Persisting IoT Device Messages into CosmosDB with Azure Functions and IoT Hub

If you are doing IoT, you are generating data. Maybe even lots of data. If you are doing API calls on each device to store them directly, you are doing yourself a disservice. If you are using something different as an event handler, things are better. If you are like me, you’re using Azure IoT Hub to ingest the events.

IoT Hub

IoT Hub is a great way to ingress data from thousands of devices without having to create a scalable API to handle all of them. Since you don’t know if you will be receiving one event per hour or 1000 events per seconds, you need a way to gather all this. However, those are just messages.

You want to be able to store all your events efficiently whether it’s 100 events or a billion.

Azure Functions ⚡

You could always spawn a VM or even create an App Service application and have jobs dequeue all those messages. There’s only one issue. What happens when your devices stop sending events? Maybe you’re running a manufacturing company that only operates 12 hours a day. What happens during those other 12 hours? You are paying for unused compute. What happens to the week where things need to run 15 hours instead of 12? More manual operations.

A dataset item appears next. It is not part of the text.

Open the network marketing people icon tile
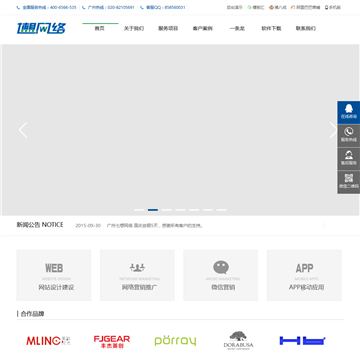360x360 pixels. pyautogui.click(x=137, y=275)
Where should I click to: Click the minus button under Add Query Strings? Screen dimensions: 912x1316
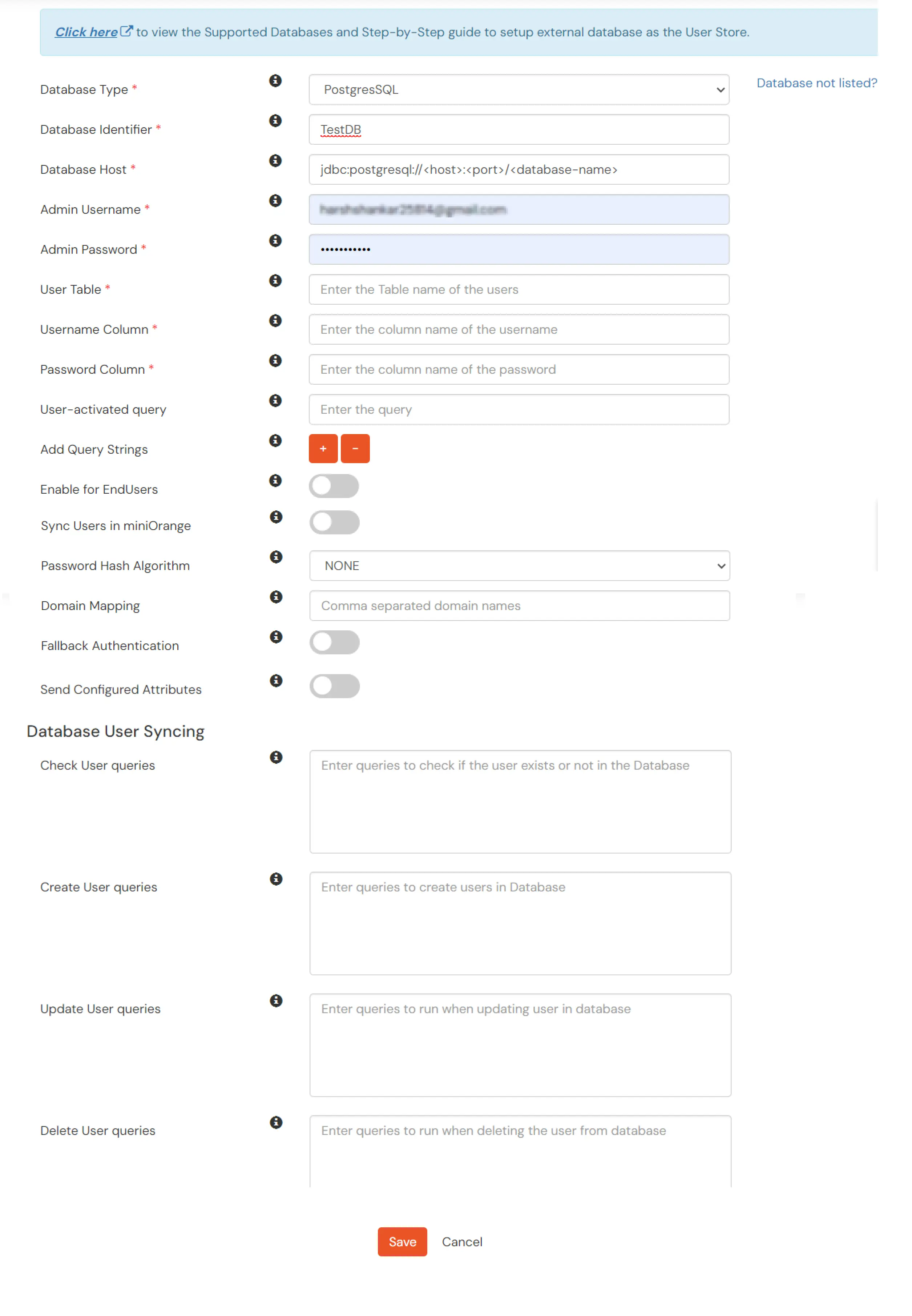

That’s where serverless becomes a godsend. What if I tell you that you’d only pay for what you use? No usage, no charge. In fact, Azure Functions comes in with 1 million execution for free. Yes, single function execution. You pay pennies per million executions.

Azure Functions is the perfect compute construct for use in IoT development. It allows you to bring in massive compute power only when you need it.

Storing the events

We have our two building blocks in place. IoT Hub to ingest event, Azure Functions to process them. Now the question remains where do I store them?

I have two choices that I prefer.

Now let’s assume a format of messages that are sent to our IoT Hub. That will serve as a basis for storing our events.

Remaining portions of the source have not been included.